## Exercise objective:
Reproduce the stretch of the listing from the line containing "You are a computer-use" through the end, shifting every coordinate in the answers by -19 and omitting the pictures.

## Word and element pointing listing:
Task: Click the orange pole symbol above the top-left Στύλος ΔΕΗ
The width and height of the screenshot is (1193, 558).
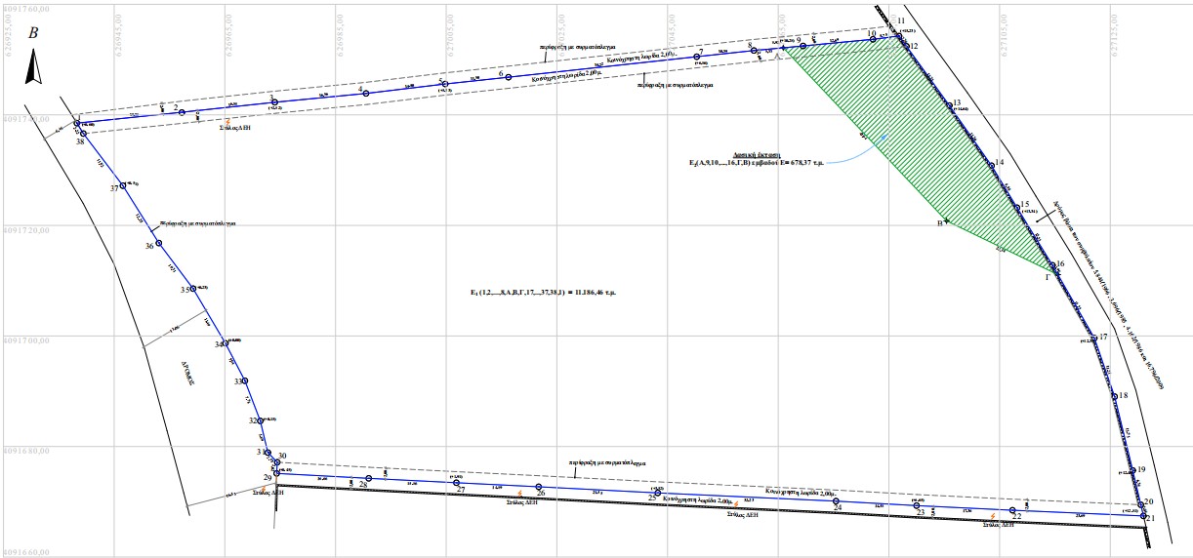Action: click(x=227, y=121)
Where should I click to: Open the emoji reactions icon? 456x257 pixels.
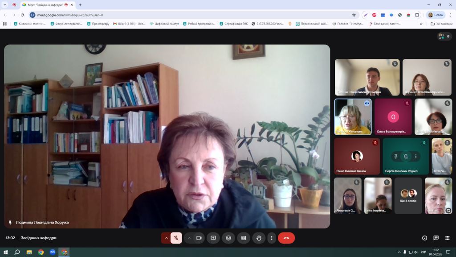(x=228, y=238)

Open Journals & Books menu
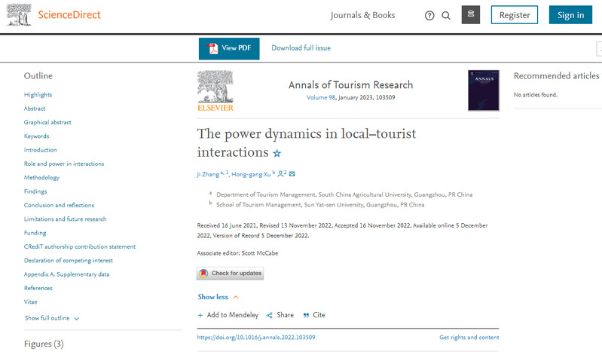click(362, 16)

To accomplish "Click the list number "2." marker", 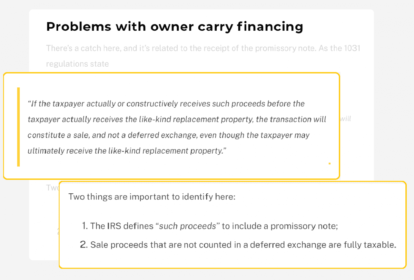I will coord(84,245).
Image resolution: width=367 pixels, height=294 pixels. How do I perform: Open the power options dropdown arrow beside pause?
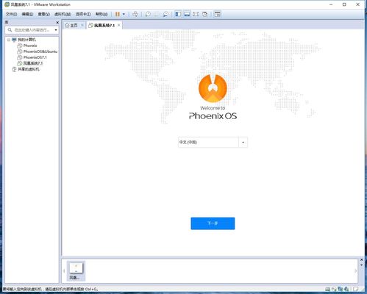point(124,14)
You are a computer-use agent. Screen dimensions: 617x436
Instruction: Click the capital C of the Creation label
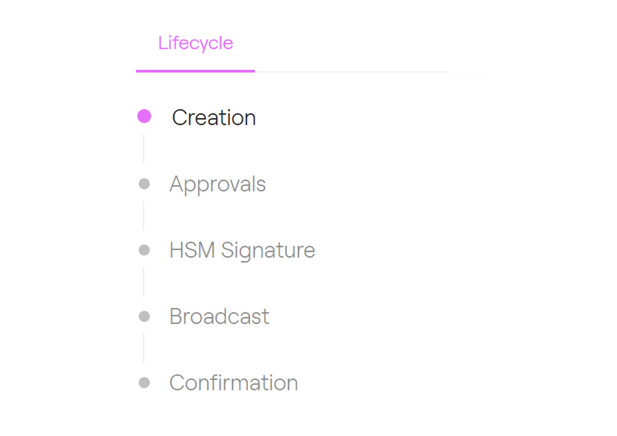click(x=180, y=117)
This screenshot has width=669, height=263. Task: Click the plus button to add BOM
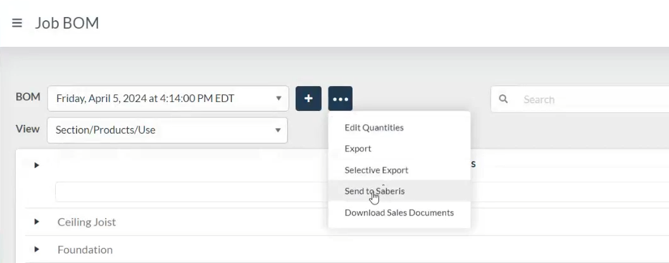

## Result of this task:
You are a computer-use agent. Screen dimensions: 617x436
Instruction: Click the capital C of the Creation label
click(x=161, y=98)
This screenshot has width=669, height=263. Task: Click the plus button to add BOM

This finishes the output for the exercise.